OBJECTIVES: Sickle Cell Disease (SCD) is characterised by recurrent vaso-occlusive crises (VOCs), which significantly reduce patient quality of life and outcomes. Digital tools hold potential to support proactive self-management, enabling early intervention to prevent VOCs and hospitalisation. We would like to assess changes in clinical outcomes in an SCD patient cohort participation in the digital ecosystem.
METHODS: We collected medical records and digital ecosystem (app) information from 315 SCD patients, stratified by engagement duration (1+ years, n=69; 2+ years, n=184; 3+ years, n=62). From enrolment in 2021, acute pain episodes from medical records (2019-2021) were assumed to reflect outcomes and compared with self-reported VOCs in the app (2022-2024). The data cut-off date was 09/12/2024.
RESULTS: The average compliance rate (patients reporting ≥1 patient-reported outcome per month) was 52% for patients engaged for 1 year+, 53% for 2+ years, and 54% for 3+ years.Compared to pre-enrolment, the annual VOC rate post-enrolment decreased by 49% for patients engaged for 1+ year (from 3.3 to 1.8), 54% for 2+ years (from 4.5 to 2.1), and 81% for 3+ years (from 8.3 to 1.5), all statistically significantly (p<0.05).In 2024, the average VOCs per patient were 2.8 (1+ years), 3.5 (2+ years), and 1.8 (3+ years). The percentage of patients reporting ≥1 VOCs was 23% (1+ years, n=16/69; 2+ years, n=42/184) and 19% (3+ years, n=12/62).

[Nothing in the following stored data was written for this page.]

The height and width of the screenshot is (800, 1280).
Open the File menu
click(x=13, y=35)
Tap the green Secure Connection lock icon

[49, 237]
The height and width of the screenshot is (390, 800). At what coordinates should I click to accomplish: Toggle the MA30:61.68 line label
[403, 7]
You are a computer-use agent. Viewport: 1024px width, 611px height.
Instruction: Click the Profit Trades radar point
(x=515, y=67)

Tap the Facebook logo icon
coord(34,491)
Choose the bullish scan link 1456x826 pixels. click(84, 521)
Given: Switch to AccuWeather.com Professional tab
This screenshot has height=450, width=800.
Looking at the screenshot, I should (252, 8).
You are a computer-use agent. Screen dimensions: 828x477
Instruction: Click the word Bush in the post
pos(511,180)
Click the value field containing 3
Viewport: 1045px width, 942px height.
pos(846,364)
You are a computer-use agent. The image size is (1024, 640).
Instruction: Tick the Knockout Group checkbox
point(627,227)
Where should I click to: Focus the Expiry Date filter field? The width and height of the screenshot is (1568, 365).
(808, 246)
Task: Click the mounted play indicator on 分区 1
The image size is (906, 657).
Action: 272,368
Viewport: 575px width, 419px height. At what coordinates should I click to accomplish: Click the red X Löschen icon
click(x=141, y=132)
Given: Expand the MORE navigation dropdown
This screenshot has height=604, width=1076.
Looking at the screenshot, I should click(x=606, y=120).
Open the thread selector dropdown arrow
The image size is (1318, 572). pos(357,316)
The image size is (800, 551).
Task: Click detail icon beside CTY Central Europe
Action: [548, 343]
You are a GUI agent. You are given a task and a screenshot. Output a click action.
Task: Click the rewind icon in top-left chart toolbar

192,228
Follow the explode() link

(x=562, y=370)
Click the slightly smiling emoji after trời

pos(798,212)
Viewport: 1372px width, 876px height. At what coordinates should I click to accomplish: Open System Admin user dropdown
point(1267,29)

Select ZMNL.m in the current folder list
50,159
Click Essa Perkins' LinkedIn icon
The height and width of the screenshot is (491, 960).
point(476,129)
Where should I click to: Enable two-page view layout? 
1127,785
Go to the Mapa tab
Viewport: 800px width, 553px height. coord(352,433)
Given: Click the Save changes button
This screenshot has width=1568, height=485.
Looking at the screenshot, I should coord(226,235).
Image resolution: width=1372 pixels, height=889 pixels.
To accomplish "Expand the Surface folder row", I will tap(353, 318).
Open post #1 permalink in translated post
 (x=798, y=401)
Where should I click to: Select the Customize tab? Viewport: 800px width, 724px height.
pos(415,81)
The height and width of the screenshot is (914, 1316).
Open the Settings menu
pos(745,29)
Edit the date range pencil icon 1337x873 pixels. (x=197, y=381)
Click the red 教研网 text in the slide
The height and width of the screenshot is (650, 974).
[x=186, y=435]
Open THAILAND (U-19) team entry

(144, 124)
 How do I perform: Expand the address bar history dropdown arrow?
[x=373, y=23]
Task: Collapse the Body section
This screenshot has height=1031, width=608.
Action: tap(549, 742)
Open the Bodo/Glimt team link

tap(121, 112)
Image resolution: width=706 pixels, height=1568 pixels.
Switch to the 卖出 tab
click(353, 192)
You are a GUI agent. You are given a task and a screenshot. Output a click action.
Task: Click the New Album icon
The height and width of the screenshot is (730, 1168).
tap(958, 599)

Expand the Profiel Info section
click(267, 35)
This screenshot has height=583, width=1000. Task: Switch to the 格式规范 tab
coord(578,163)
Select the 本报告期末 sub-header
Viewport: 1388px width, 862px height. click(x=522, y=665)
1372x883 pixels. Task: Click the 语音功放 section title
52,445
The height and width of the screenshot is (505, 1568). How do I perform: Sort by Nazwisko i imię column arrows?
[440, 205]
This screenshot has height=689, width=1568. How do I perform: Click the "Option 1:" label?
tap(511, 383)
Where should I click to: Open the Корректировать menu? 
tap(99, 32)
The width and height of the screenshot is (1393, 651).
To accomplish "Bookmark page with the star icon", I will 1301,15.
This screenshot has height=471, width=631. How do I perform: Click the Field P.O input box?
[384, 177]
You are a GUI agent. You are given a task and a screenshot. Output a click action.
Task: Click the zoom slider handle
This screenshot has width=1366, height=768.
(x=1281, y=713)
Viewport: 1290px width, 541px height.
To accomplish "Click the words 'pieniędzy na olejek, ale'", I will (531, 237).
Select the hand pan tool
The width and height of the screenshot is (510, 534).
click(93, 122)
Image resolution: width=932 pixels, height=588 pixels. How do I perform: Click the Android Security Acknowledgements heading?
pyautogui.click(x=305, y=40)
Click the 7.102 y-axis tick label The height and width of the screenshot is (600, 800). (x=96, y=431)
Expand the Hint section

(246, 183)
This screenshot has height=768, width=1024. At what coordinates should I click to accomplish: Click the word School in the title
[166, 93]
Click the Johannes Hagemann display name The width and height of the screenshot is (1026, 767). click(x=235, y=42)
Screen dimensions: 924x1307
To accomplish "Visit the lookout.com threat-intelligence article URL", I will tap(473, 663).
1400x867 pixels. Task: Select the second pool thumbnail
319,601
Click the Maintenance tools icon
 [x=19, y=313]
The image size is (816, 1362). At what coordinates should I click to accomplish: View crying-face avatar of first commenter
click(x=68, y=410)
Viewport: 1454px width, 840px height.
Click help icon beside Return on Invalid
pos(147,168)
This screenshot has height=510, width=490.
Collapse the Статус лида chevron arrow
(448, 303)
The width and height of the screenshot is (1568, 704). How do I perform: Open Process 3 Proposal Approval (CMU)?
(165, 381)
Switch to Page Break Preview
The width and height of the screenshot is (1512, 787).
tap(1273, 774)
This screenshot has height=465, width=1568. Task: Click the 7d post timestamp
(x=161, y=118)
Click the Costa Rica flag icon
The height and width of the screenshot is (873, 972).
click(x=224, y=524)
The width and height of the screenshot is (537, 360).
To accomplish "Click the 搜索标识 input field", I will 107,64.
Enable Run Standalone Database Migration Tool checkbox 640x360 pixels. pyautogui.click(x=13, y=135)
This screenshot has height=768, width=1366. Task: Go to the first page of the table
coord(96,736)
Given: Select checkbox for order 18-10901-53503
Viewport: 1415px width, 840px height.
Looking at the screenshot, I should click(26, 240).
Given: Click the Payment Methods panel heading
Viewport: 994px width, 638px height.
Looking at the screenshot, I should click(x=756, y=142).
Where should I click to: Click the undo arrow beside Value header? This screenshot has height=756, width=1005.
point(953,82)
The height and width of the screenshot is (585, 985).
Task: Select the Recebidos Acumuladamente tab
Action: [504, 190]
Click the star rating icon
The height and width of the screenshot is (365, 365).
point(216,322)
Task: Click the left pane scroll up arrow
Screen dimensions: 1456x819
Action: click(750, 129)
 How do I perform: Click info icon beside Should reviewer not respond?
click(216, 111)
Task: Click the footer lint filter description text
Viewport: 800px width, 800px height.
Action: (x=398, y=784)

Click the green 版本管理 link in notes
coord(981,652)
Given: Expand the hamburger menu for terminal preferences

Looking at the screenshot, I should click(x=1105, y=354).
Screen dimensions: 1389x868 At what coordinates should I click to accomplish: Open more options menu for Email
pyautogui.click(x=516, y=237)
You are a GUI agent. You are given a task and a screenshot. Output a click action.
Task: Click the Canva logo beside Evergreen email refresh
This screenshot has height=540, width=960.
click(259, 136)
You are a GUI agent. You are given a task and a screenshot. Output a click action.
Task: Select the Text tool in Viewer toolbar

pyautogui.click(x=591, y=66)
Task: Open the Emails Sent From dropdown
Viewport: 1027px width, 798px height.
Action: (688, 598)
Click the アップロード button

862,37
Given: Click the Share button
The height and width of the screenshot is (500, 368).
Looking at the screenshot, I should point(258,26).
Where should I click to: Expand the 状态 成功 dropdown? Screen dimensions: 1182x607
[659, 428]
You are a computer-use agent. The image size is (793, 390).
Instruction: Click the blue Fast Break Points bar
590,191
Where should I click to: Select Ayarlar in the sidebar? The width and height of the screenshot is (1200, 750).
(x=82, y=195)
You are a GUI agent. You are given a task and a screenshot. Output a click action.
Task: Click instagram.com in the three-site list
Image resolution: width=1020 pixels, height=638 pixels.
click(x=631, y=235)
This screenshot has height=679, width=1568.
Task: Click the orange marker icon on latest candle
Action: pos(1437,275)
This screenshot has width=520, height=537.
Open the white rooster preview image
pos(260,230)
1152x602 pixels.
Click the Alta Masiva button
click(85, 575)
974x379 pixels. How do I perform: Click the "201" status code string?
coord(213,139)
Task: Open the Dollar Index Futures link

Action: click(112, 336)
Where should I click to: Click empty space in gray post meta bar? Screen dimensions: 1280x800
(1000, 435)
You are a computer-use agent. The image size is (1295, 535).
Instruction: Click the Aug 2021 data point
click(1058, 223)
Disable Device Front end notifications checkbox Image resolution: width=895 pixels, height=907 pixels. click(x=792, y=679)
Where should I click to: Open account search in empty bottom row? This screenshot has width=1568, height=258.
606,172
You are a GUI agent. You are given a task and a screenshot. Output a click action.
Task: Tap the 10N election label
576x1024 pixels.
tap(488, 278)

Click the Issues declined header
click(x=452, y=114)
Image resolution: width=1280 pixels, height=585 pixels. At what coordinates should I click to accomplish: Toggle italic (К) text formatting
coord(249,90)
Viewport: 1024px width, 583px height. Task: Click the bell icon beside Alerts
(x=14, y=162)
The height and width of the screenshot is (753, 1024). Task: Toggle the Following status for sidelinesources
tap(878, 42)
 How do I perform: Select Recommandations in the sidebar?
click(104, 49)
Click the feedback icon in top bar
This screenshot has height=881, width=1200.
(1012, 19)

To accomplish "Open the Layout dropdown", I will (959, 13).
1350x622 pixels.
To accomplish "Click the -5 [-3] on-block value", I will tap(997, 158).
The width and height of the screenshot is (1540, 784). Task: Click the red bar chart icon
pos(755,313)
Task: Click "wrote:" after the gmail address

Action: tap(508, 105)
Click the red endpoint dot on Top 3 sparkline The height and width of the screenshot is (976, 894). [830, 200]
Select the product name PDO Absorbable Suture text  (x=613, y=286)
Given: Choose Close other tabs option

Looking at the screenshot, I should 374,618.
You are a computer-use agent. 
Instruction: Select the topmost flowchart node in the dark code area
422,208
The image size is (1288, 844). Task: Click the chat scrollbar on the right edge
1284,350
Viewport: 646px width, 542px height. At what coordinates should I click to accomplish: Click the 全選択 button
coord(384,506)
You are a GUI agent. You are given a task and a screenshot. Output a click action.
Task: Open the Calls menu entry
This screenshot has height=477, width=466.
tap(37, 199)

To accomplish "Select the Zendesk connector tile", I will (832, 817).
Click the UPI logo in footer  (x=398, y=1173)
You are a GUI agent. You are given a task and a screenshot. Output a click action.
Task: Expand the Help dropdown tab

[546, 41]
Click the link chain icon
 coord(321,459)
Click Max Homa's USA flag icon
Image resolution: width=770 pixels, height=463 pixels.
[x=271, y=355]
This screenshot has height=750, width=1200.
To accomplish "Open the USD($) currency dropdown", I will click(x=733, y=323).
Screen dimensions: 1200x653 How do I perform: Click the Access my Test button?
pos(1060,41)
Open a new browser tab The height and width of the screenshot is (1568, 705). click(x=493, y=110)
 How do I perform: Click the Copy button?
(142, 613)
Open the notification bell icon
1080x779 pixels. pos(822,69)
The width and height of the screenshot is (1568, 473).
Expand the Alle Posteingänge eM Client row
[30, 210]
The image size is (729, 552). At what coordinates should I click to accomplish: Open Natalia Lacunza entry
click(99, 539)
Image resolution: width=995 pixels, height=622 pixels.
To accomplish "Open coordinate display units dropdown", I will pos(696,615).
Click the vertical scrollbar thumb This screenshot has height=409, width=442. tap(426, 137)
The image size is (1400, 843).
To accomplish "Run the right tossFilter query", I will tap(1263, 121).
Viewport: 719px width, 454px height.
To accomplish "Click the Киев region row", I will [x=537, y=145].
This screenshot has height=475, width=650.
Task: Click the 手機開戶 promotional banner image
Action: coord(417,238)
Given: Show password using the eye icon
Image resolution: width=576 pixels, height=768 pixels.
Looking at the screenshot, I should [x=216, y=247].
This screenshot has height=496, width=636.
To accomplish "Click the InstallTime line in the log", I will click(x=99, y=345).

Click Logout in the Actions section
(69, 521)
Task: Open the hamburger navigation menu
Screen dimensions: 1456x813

CONCLUSIONS: Long-term engagement in the digital ecosystem demonstrated the potential to improve patient outcomes, with reduced annual VOC rates and fewer reported VOCs among patients with longer engagement. Consistent app compliance rates across subgroups suggest the reduction in VOCs was unlikely due to decreased engagement, though possible missed recordings through this patient report-driven approach remain a key caveat. Future work will validate app data against medical records, and optimise patient engagement to ensure consistent reporting.